08 July, 2011
Oil & Vinegar Dressing Nutrition
Oil and vinegar are the healthiest options to use for salad dressing because the fat and calories in creamy and commercially made dressings can negate the health benefits you derive from eating a big bowl of greens and vegetables. Eating salads is a vital component of most weight-loss diets. Fresh vegetables found in salads contain soluble and insoluble fiber that are healthy for the digestive tract, reduce your risk for developing heart disease and help you remain full without adding calories, according to the National Heart Lung and Blood Institute.
The body needs fat nutrients to ensure proper organ function and to build fatty tissue to keep you warm. At the same time, too much fat can result in obesity and clogged arteries leading to a host of diseases. Vegetable, canola, sunflower, peanut and olive oils provide healthy unsaturated fats that can help to lower cholesterol levels. According to the National Heart Lung and Blood Institute, about 30 percent of your daily calories should come from the healthy fats found in oils that can be drizzled on salads with vinegar.
Of the nearly 120 calories in a tablespoon of olive oil, about 13.5 grams are from fat. Less than 2 grams of those calories are from saturated fat, however, with the remainder from monosaturated and polyunsaturated fats. One tablespoon of canola oil has close to 14 grams of fat, but has fewer than 1 gram of unhealthy saturated fat.
Most vinegar has about 3 calories per tablespoon and virtually no fat, according to the Vinegar Institute. Seasoned vinegar may have slightly higher counts depending on the ingredients. Olive, peanut and canola oil commonly used with vinegar on salads average about 120 calories per tablespoon.
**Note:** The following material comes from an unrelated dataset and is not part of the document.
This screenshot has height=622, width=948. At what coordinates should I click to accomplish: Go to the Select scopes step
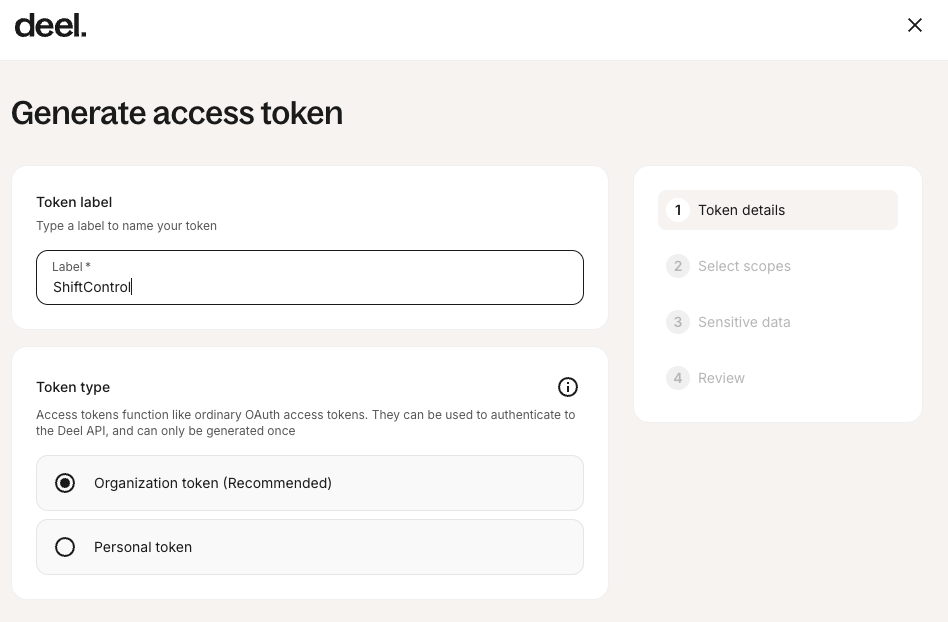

Oil and vinegar have no cholesterol and are carbohydrate-free. There is no protein in oil or vinegar and very few other nutrients. The combination typically is used for its healthy fat source and for flavoring. Flavored vinegars, balsamic vinegar and red-wine vinegar can provide enough flavor to your salads and other menus to replace added salt, which can elevate your blood pressure.
As the health benefits of oil and vinegar far outweigh the unhealthy options provided by other forms of salad dressings, a vast market has opened up with new and inviting flavors added to vinegar and oils. According to the Vinegar Institute, vinegar comes in raspberry, as well as herb-infused flavors ranging from garlic and basil to cinnamon and cloves. Olive oils also fill the grocery aisles with new flavors, such as porcini mushroom and lemon.